CONTROL UNIT FOR AN ELECTRIC VEHICLE WITH AN ELECTROMECHANICAL BRAKE UNIT, VEHICLE THEREWITH AND METHOD OF USE

Abstract

A control unit (56) for a vehicle (10) with an electric drive (12) and an electromechanically actuated brake unit (14) includes a high-voltage DC link (20) disconnectably connected to a first energy store (24) of the electric drive (12), a converter (18) connected to the high-voltage DC link (20) and operable bidirectionally, and an electric motor (16) connected to the converter (18) for driving a wheel (50) of the vehicle (10). A brake drive circuit (36) is connected to the high-voltage DC link (20), and another electric motor (34), is connected to the brake drive circuit (36). A function block (55) has an input (69) for receiving a voltage signal (68) indicative of the voltage of the high-voltage DC link (20), a first output (63) for outputting a converter drive signal (60), and a first closed-loop controller unit (66) for generating the converter drive signal (60).

### Dataset content
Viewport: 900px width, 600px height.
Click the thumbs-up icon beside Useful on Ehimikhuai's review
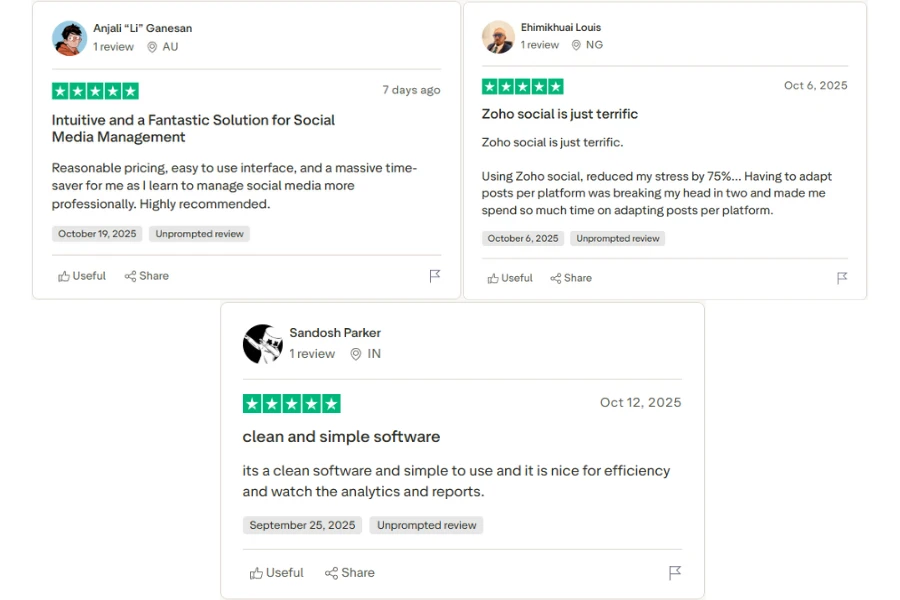click(x=493, y=278)
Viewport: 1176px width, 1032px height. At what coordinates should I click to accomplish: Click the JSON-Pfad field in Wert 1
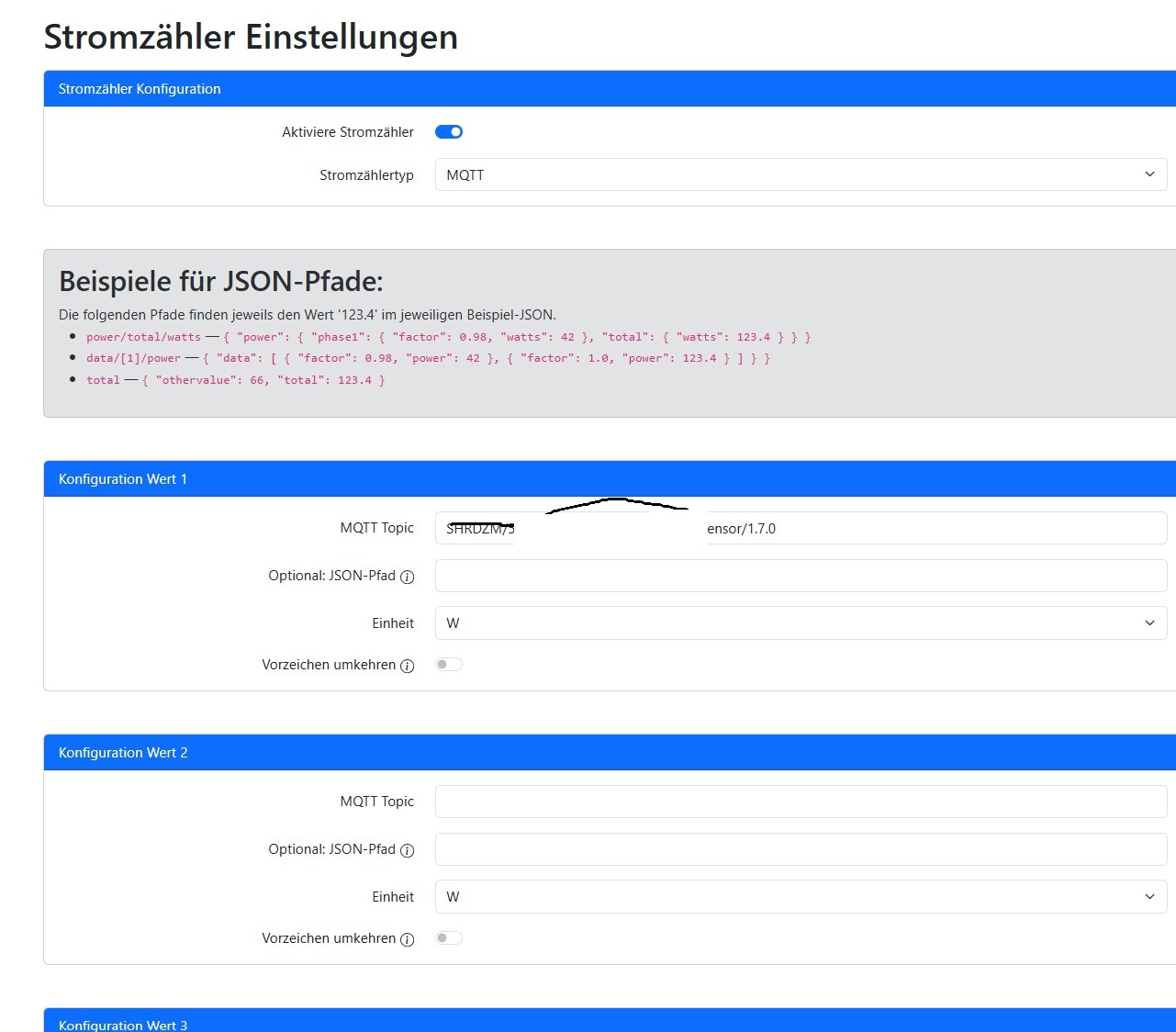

### Stated task
Repeat the passage of the brake control unit abstract starting with "A control unit" and going on through "drive signal (60).".

### Written solution
A control unit (56) for a vehicle (10) with an electric drive (12) and an electromechanically actuated brake unit (14) includes a high-voltage DC link (20) disconnectably connected to a first energy store (24) of the electric drive (12), a converter (18) connected to the high-voltage DC link (20) and operable bidirectionally, and an electric motor (16) connected to the converter (18) for driving a wheel (50) of the vehicle (10). A brake drive circuit (36) is connected to the high-voltage DC link (20), and another electric motor (34), is connected to the brake drive circuit (36). A function block (55) has an input (69) for receiving a voltage signal (68) indicative of the voltage of the high-voltage DC link (20), a first output (63) for outputting a converter drive signal (60), and a first closed-loop controller unit (66) for generating the converter drive signal (60).